Graham’s first 20-win season in 2015 wasn’t shocking. West was really talented.

But after graduating Harrison Baucom, Omar Bautista, Juan Garcia and Jeremy Simpson, the Falcons went out and won 20 again in 2016.

This season, after losing Bryan Ketchie, Kacey Otto and Lee Poteat, among others, West three-peated.

So how are the Falcons doing it?

“We’ve been fortunate enough to have a good group of seniors each year, and they’ve done a great job of leading,”  Graham said. “And we’ve been good on the mound all three years. That’s been the constant. Our hitting has been on and off, but the pitching has always been there.”

In mid-March, after four conference games, West stood 1-3 in the SPC.  There was a 3-2 loss to Robinson, a 3-2 loss to South Rowan and a 1-0 loss to Carson. It appeared to be time to panic, but obviously Graham didn’t and his team didn’t.

He stayed positive, reminded his team that they were one clutch hit away from winning all three of those lost games, and, in time, the hits started to fall for his offense.

West batted a modest .259 and hit only seven homers, but the Falcons pitched extremely well (1.59 ERA).

The hidden stat for West was the walks category. West hitters walked  or were hit by pitches 154 times. West pitchers walked or hit 102 batters. That plus-52 in the free pass column meant West was getting a lot more baserunners, and more baserunners meant more runs.  West outscored the opposition, 158-75. Austin Love was outstanding (6-2 0.79 ERA), as expected, and the other guys came through. Olen Stamper and Payne Stolsworth were both 4-0.

“”We had that bull’s-eye on our backs after winning back-to-back championships,” Graham said. “So we saw an awful lot of No. 1 pitchers in a league where most teams had a great No. 1.  When you face (Carson’s) Owen White twice and (East’s) John Owen twice, it’s not easy to have a great batting average. Fortunately, we had a little bit of luck on our side.”

The guy who got hot at the plate when West needed someone go get hot was senior Pearce Wilhelm. Wilhelm started slow, but he delivered often as West won 11 of its last 12 SPC games (the loss came in a nine-inning game with East) and went on to win three playoff games.

While Love, infielder Brandon Walton and catcher Trevor Atwood had big statistical seasons and made first team all-county, West’s second team guys — Stamper, Wilhelm and shortstop Brett Graham — were just as important in making it three titles in a row.  Graham batted .202, but he walked so often he led the SPC in runs scored, and he and Atwood anchored West’s defense.

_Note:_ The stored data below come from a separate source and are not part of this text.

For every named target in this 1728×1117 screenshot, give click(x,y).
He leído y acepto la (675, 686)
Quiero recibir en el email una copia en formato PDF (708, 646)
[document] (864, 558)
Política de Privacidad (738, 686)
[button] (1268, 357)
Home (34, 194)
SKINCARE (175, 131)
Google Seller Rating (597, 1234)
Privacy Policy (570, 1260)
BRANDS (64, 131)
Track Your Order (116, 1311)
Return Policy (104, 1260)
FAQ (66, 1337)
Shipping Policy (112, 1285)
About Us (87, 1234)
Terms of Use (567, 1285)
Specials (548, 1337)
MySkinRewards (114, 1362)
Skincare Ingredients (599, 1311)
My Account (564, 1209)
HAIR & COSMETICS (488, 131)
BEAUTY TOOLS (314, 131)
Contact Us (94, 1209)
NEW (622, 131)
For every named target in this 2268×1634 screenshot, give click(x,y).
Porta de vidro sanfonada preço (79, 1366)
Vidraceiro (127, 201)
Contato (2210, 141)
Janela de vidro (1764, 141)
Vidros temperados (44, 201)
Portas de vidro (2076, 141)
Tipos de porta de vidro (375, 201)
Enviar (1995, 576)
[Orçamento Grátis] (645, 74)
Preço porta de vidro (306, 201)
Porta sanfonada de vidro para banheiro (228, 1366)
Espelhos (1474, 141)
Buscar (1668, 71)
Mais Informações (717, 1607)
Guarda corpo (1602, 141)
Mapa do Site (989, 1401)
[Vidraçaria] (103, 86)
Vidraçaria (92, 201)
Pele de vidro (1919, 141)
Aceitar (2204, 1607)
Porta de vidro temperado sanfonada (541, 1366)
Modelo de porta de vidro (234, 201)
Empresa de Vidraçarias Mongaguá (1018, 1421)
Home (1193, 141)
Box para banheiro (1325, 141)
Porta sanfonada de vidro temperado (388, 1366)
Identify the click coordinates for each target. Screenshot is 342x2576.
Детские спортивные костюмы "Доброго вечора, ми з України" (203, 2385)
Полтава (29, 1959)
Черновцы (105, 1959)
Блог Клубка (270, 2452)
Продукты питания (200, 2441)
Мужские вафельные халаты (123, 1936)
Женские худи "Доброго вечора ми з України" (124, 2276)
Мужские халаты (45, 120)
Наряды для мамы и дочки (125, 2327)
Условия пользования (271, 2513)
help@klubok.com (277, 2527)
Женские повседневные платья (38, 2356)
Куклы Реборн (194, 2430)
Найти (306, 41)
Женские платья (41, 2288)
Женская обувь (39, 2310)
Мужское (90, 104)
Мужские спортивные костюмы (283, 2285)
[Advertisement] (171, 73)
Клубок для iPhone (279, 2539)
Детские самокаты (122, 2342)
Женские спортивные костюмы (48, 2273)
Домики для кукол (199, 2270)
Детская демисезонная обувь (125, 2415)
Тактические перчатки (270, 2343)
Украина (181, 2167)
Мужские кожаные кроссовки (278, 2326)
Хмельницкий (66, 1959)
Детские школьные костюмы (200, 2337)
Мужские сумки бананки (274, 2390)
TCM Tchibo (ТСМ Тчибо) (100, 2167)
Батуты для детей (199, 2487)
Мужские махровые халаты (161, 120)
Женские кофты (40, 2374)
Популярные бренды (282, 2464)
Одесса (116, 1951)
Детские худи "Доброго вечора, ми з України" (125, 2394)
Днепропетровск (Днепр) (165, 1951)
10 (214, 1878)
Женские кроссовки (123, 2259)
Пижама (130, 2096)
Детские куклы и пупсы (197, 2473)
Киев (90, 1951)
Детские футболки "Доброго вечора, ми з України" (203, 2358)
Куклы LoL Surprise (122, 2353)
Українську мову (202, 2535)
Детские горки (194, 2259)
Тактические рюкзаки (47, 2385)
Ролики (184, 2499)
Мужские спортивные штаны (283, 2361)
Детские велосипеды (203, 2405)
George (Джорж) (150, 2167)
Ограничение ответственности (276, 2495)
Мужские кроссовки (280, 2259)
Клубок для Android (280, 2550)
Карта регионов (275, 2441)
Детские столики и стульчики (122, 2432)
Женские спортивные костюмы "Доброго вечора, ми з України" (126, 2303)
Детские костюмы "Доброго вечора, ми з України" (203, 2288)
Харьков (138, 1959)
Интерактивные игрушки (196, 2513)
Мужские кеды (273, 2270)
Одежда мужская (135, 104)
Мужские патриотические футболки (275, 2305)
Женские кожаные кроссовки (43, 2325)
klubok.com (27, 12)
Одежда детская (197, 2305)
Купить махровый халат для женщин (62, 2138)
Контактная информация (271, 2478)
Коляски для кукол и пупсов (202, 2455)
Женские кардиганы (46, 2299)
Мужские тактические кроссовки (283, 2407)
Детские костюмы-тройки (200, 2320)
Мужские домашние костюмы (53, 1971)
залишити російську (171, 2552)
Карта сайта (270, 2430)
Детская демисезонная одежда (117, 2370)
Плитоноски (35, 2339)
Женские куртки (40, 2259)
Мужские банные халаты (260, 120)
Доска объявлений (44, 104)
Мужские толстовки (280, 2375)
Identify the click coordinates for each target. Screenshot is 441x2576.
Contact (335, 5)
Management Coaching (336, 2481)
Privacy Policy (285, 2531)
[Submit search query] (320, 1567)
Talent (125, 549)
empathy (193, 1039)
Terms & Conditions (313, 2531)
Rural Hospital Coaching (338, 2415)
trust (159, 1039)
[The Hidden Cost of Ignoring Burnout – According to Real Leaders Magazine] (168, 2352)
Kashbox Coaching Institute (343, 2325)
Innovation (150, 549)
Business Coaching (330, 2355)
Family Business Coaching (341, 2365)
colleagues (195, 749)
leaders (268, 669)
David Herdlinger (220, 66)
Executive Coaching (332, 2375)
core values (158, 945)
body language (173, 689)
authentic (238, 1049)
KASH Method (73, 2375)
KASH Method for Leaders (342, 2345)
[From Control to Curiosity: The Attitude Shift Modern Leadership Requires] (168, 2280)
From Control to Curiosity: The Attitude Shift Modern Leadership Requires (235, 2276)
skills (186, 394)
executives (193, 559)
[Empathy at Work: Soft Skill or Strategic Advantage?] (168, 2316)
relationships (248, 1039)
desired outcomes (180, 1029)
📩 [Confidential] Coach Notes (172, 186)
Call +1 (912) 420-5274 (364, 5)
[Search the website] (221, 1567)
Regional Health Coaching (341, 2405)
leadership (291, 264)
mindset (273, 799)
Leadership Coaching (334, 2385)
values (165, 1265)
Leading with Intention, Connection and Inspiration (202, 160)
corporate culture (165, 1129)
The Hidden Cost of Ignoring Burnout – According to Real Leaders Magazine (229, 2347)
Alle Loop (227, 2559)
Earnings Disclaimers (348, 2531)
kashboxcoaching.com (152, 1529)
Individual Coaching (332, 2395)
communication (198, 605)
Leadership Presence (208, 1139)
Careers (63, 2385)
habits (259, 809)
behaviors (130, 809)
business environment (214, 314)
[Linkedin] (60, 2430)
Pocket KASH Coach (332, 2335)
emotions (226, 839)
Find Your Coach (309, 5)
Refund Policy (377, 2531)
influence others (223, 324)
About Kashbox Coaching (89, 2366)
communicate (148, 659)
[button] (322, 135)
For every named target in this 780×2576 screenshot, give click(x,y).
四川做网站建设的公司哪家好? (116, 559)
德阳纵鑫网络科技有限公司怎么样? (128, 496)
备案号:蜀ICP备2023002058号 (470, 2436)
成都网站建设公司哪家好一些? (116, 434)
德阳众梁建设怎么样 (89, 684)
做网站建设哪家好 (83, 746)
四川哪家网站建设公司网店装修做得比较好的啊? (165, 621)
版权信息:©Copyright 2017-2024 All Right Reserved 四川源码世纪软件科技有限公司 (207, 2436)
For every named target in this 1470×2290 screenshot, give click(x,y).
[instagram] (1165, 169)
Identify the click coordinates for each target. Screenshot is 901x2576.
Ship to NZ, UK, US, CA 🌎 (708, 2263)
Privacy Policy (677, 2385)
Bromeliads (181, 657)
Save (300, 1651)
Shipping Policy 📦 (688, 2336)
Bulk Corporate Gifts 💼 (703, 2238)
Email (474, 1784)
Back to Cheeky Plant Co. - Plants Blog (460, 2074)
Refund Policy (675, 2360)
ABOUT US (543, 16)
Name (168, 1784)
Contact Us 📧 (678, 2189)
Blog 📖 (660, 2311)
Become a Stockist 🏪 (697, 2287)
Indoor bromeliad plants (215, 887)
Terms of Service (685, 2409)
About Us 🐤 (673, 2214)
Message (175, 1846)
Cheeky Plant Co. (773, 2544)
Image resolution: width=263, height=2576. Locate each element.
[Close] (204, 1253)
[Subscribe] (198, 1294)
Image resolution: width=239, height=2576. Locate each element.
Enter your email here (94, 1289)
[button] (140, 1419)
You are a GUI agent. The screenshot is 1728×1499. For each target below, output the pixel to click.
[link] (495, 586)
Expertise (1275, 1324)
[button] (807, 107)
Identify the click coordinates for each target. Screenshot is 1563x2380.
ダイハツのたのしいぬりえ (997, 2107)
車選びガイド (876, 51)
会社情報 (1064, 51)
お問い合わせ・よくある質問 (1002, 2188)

“Wilhelm drove in so many key runs for us, and Stamper pitched in big games against tough opponents and threw a no-hitter in the playoffs,” Coach Graham said. “Graham was our most improved defensive player.”

West (21-7) went a long way toward winning the league by surviving a 13-inning game at home with Carson to manage a split with the Cougars, who won 20 games. Stamper’s walk-off homer provided the dramatic difference.

“To win our league is a real achievement because it’s always tough, and this year it was the best that it’s been in my three years,” Coach Graham said. “But it’s a league that prepares you for the playoffs, and that’s why we’ve had some success there.”

West has won six playoff games in Graham’s three seasons.

Graham, who assists Jim Gantt with the Rowan County American Legion team, is a South Iredell High graduate who played baseball at Wilkes Community College and Mars Hill University. He’s not a schoolteacher, but he’s been coaching college, Legion and high school teams since 2005.

Graham married his wife, Hillary, a West Rowan graduate, in 2010.

This season is one they’ll always remember, and not just because the Falcons made it three 20-win seasons in a row. Their first child, Allison Atwell Graham, was born a few weeks ago.